A single page from an original Sherlock Homes manuscript could sell for more than $100,000 at auction later this month.
The Bonhams Fine Literature Sale in New York will offer a page from Arthur Conan Doyle’s handwritten manuscript for the classic story The Hound of the Baskervilles, estimated at $100,000-$150,000.
Originally serialized in The Strand in 1901, The Hound of the Baskervilles is perhaps the most famous Sherlock Holmes mystery ever written.
It marked the return of the world’s greatest detective after eight years away, following his apparent death in The Final Problem, published in 1893, which saw him plummet over the Reichenbach Falls with his arch nemesis Moriarty.
The story was published in novel form in 1902, and to promote the U.S release McClure, Phillips & Co. came up with a unique marketing ploy. They convinced Arthur Conan Doyle to send them his original handwritten manuscript, and distributed single pages to bookstore owners across America to be displayed in their windows.
Most of these pages were lost or destroyed, leaving just a handful of survivors: the complete Chapter XI, ‘The Man on the Tor’, and 36 further individual pages. The majority of these are now owned by institutional collections, including the full chapter which is part of the Berg Collection at The New York Public Library.
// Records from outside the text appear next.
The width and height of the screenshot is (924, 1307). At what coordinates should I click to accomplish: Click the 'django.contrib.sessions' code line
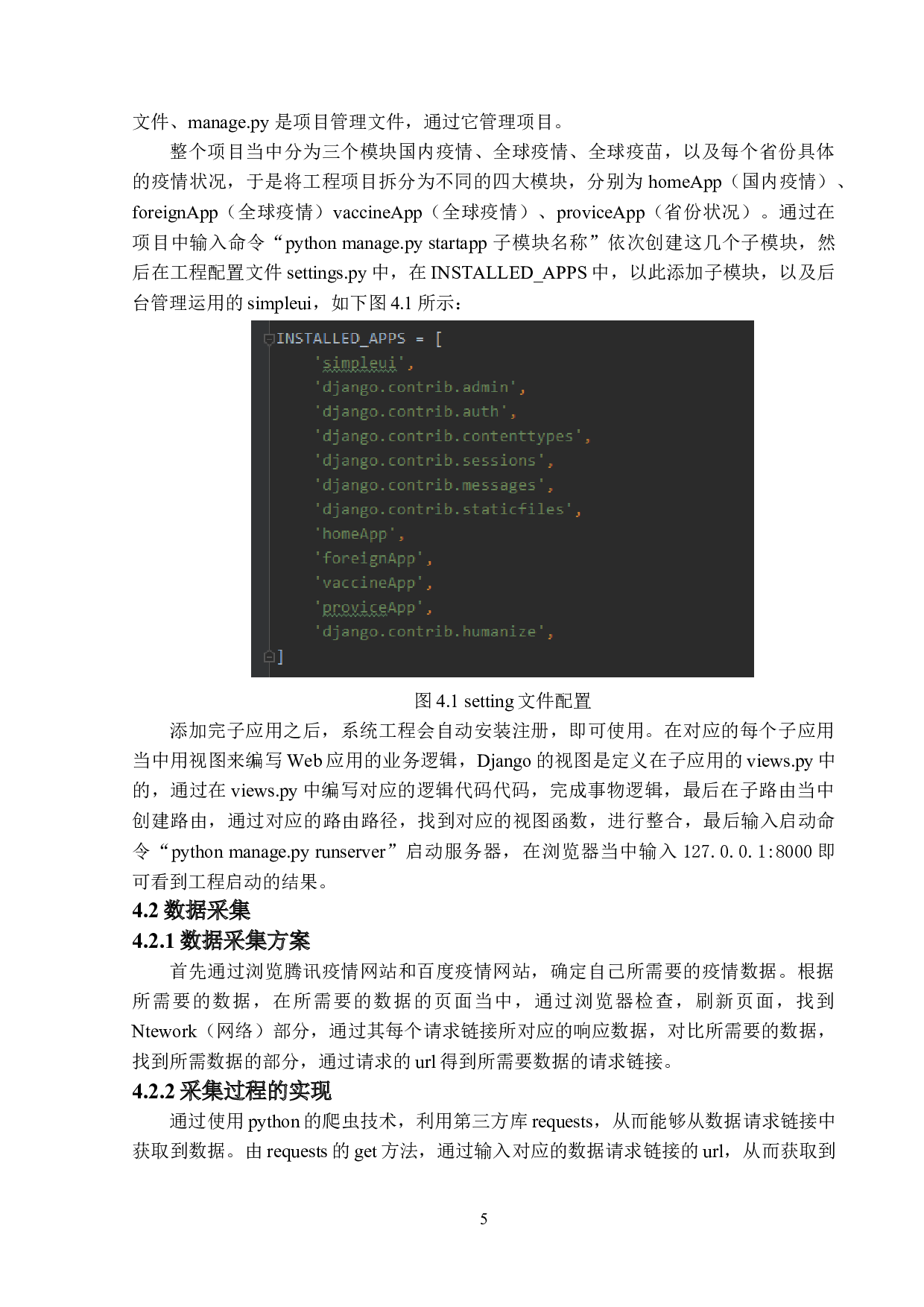pyautogui.click(x=434, y=461)
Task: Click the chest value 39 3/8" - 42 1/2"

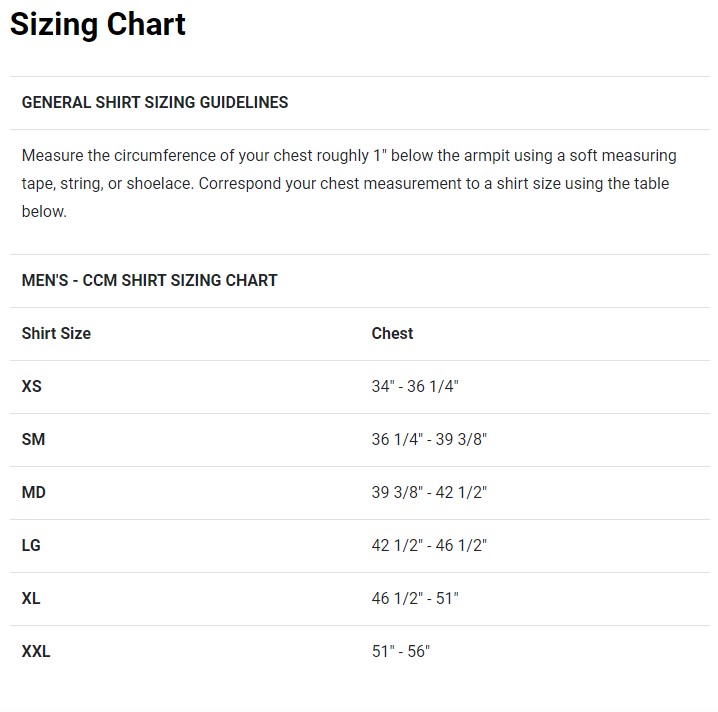Action: coord(429,492)
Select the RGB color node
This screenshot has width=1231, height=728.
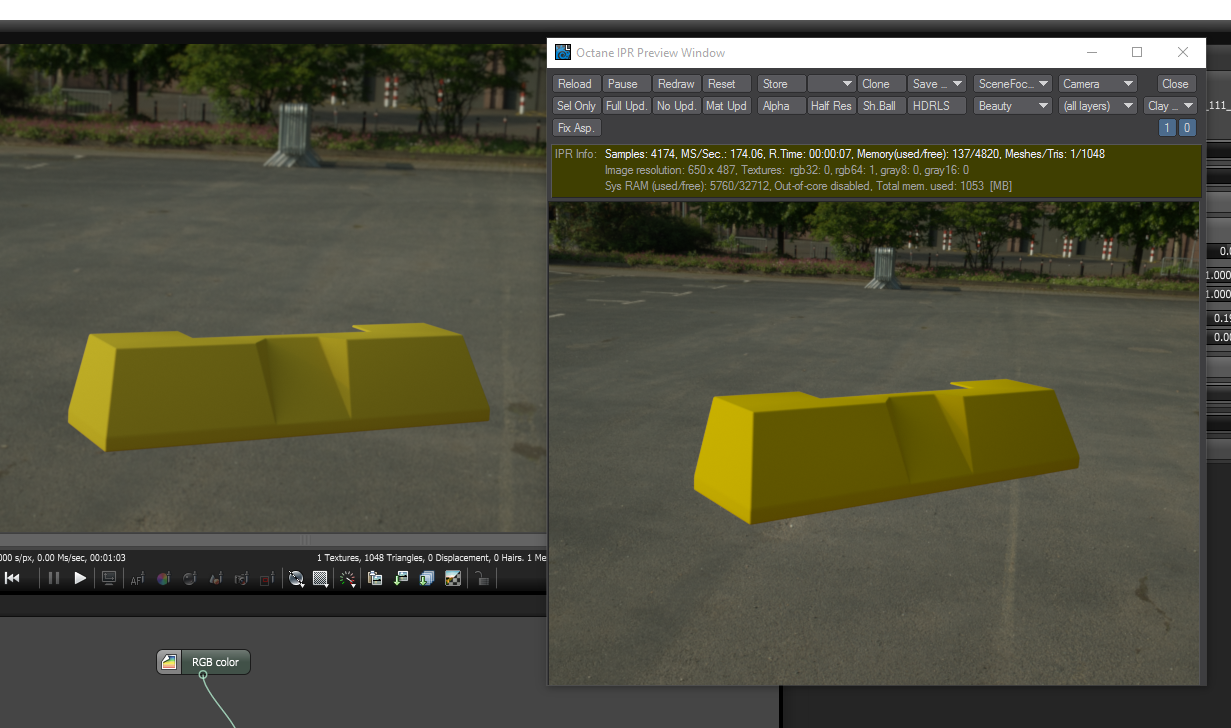[204, 662]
Back in 2012, a previously unrecorded surviving page sold at Christie’s in New York for $158,500.
The page on offer at Bonhams features a discussion of the case between Holmes and Watson, including the lines:
_"…There’s the devilish cunning of it! If he were acting through a human agent we could get some evidence, but if we were to drag this great dog to the light of day it would not help us in putting a rope round the neck of its master."_
_"Surely we have a case."_
_"Not a shadow of one–only surmise and conjecture. We should be laughed out of court if we came with such a story and such evidence."_
This dialogue is relatively rare in the story, as Holmes does not appear in two-thirds of the novel, making the page highly desirable for collectors.
The Bonhams sale will also include Arthur Conan Doyle’s complete manuscript for the 1893 Sherlock Holmes story ‘The Adventure of the Greek Interpreter‘, valued at $380,000-$420,000, and the manuscript for ‘The Problem of Thor Bridge’, one of the last Sherlock Holmes mysteries written in 1922, estimated at $250,000-$350,000.
The Bonhams Fine Literature Sale takes place in New York on April 11.